Postseason Dawns For Oregon Volleyball
11/29/17 | Women's Volleyball, @GoDucksMoseley
Battle-tested after the grueling Pac-12 season, Oregon opens the NCAA Tournament against Kennesaw State in Utah on Friday.
The Oregon volleyball team opens NCAA Tournament play on Friday against Kennesaw State in Provo, Utah, aiming to advance in a match hosted by Brigham Young.
For all intents and purposes, though, the postseason began for the Ducks a week earlier, in Corvallis, in the regular-season finale against Oregon State. The UO women entered that match having lost their previous four, and five out of the last six. Then, the Beavers won a one-sided second game to even the match.
Collectively, the Ducks' backs were against the wall. To use senior hitter Taylor Agost's term, it was a "fight or flight" moment. Once in the running to host NCAA Tournament play, Oregon suddenly was faced with some tough questions about how this team, and this season, would be defined.

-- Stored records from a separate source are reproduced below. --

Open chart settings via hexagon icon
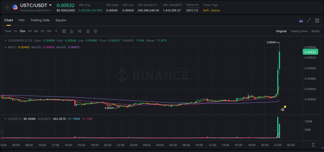The height and width of the screenshot is (152, 324). tap(95, 31)
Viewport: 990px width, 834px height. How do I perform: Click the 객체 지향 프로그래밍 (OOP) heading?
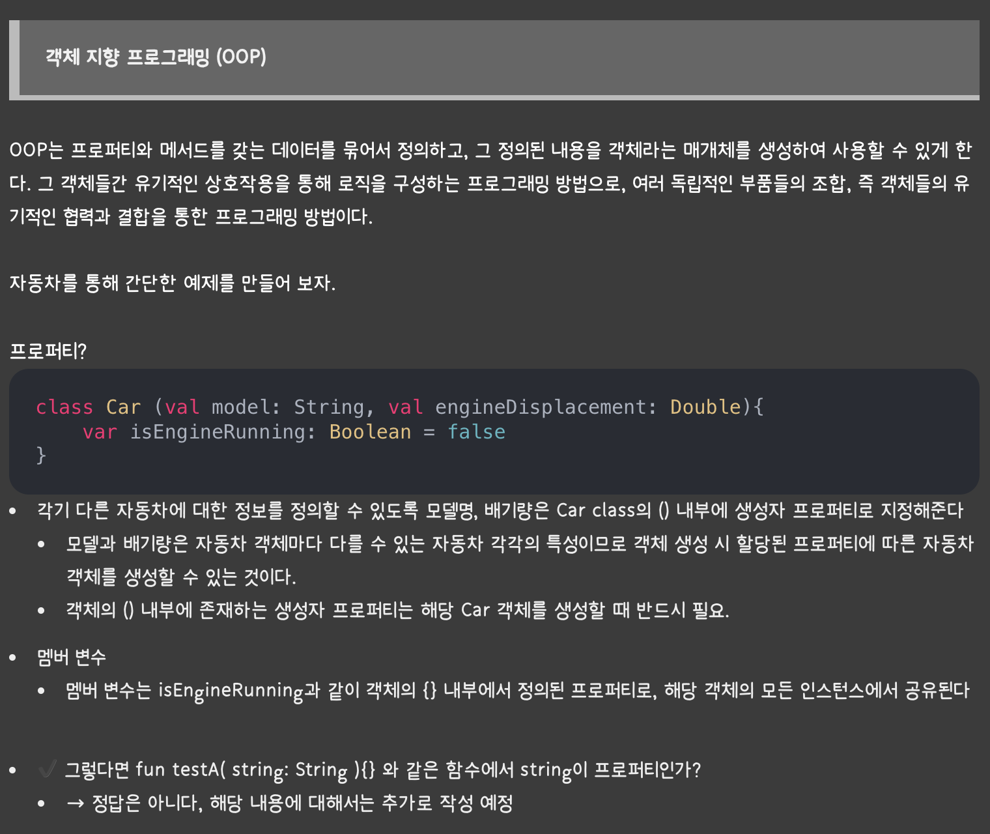[x=156, y=57]
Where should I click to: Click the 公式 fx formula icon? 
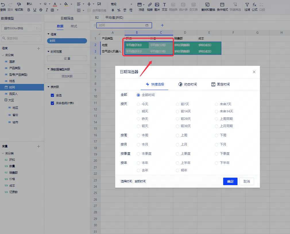(x=254, y=5)
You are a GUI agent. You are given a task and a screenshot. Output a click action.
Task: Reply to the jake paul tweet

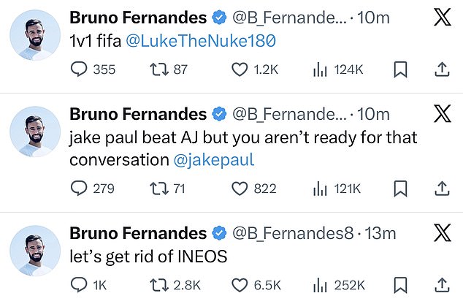pos(78,189)
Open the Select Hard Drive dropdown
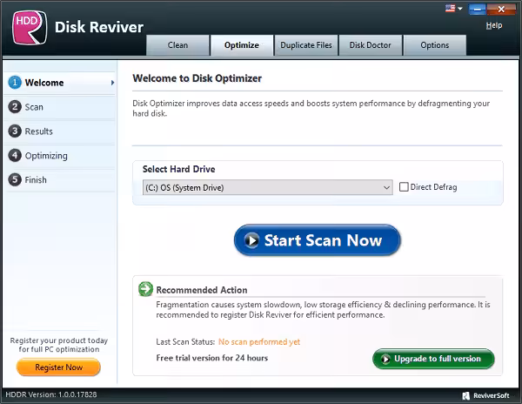The image size is (522, 404). click(268, 187)
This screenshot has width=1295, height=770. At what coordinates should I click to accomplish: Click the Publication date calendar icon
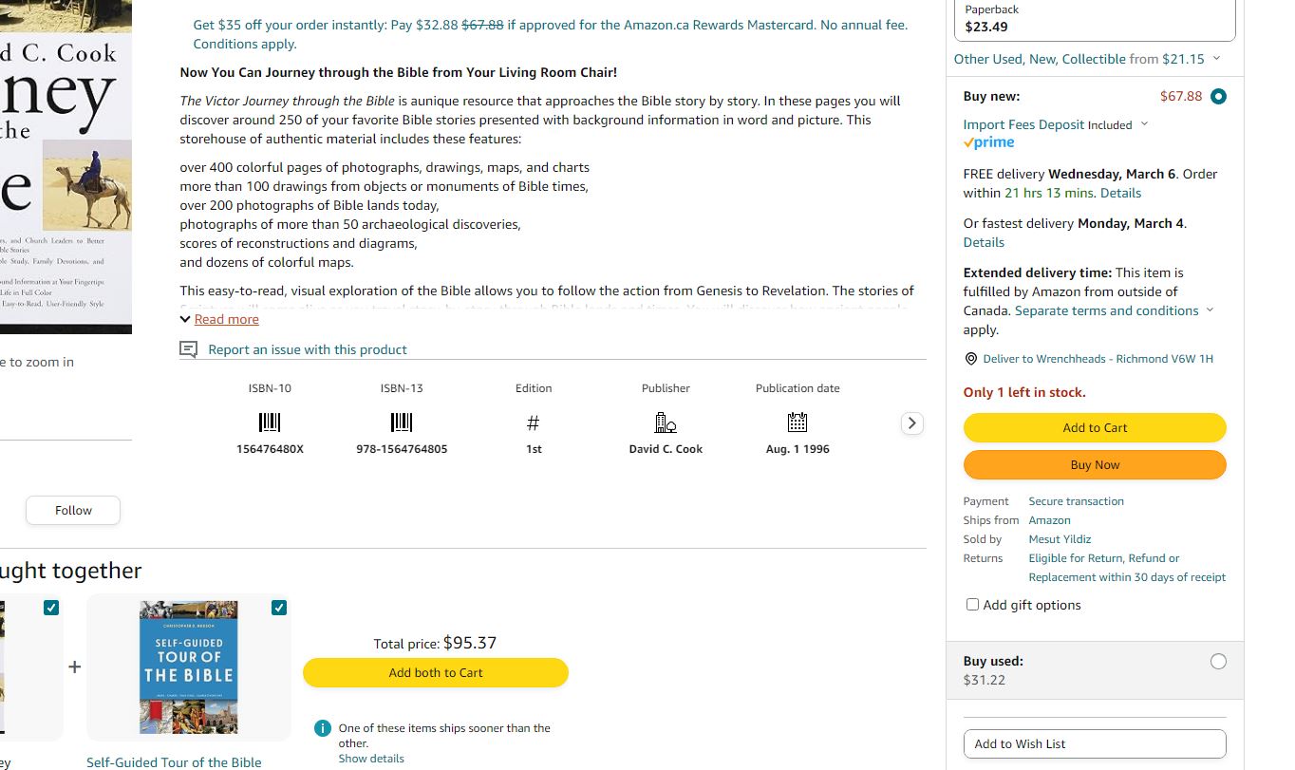pos(798,423)
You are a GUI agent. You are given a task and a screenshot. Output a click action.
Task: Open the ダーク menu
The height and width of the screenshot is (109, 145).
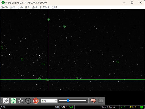(x=35, y=7)
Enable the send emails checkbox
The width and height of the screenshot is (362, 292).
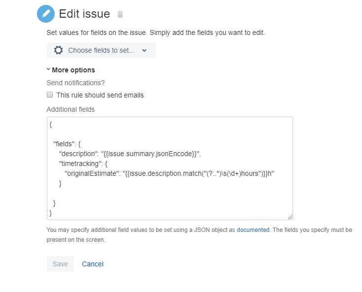(50, 95)

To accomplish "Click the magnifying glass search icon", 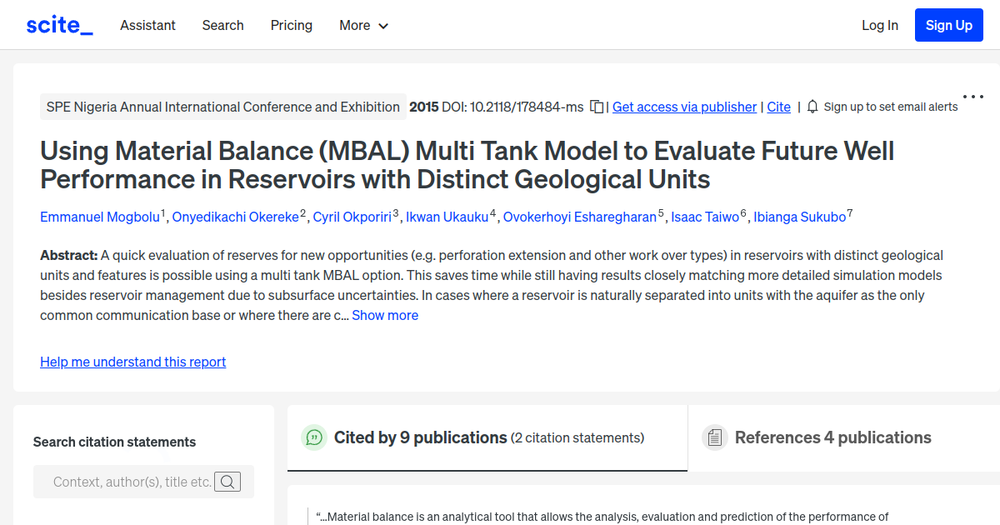I will (x=228, y=482).
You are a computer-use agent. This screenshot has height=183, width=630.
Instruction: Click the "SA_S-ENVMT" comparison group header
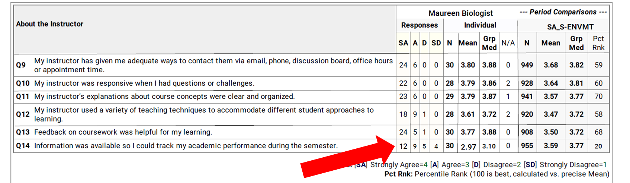[x=570, y=27]
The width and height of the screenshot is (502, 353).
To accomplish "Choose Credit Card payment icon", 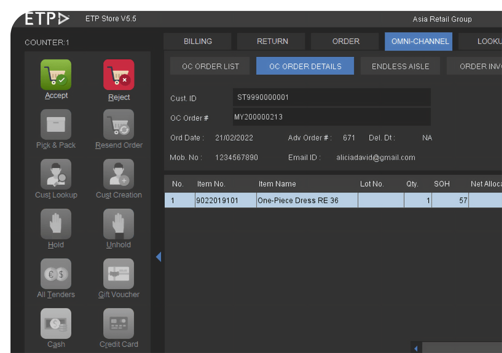I will (118, 324).
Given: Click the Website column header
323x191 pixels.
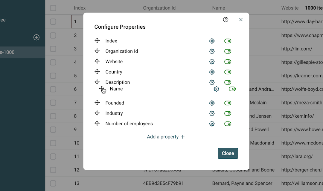Looking at the screenshot, I should pos(290,8).
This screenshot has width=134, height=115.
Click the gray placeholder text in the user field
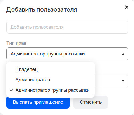(x=37, y=27)
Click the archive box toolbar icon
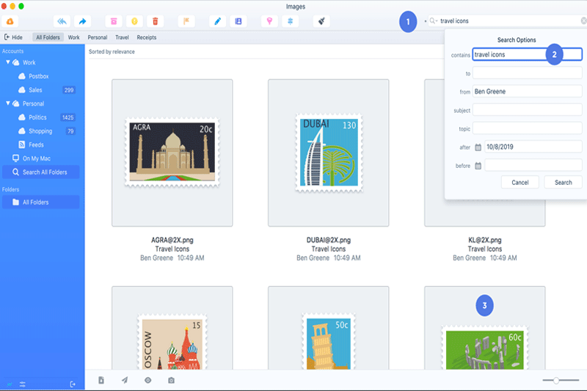Screen dimensions: 587x391 [x=113, y=21]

"I think it kind of clicked for us – 'OK, this is tournament time,'" junior Lindsey Vander Weide said. "It just clicked for the whole team. The last three sets, as long as we play like that, we'll be good."

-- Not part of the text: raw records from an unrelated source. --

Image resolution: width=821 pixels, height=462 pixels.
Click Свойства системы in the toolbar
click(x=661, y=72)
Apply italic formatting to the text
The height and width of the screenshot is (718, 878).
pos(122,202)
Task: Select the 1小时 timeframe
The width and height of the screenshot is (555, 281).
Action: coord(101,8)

Oregon (17-11) of course went on to beat the Beavers in five games, qualifying for the tournament and Friday's match against the Owls (21-4), champions from the Atlantic Sun. They enter the postseason on an upswing, after ending the losing streak with a rivalry win in Corvallis, and in dramatic fashion at that.
"The Oregon State match was the hardest we've fought since Nebraska," Ulmer said, referencing Oregon's season-opening win over the then-No. 5 Cornhuskers. "We were going for balls we haven't even been going for – and we were getting them, and winning the points. So it was a lot of really great things for us, and I'm hoping they carry over."
The Ducks are back in the tournament for the seventh year in a row, extending that streak in their first season since UImer was promoted. Now, they hope to put that experience to use, and make the extended postseason run many expected, until Oregon's late-season slump.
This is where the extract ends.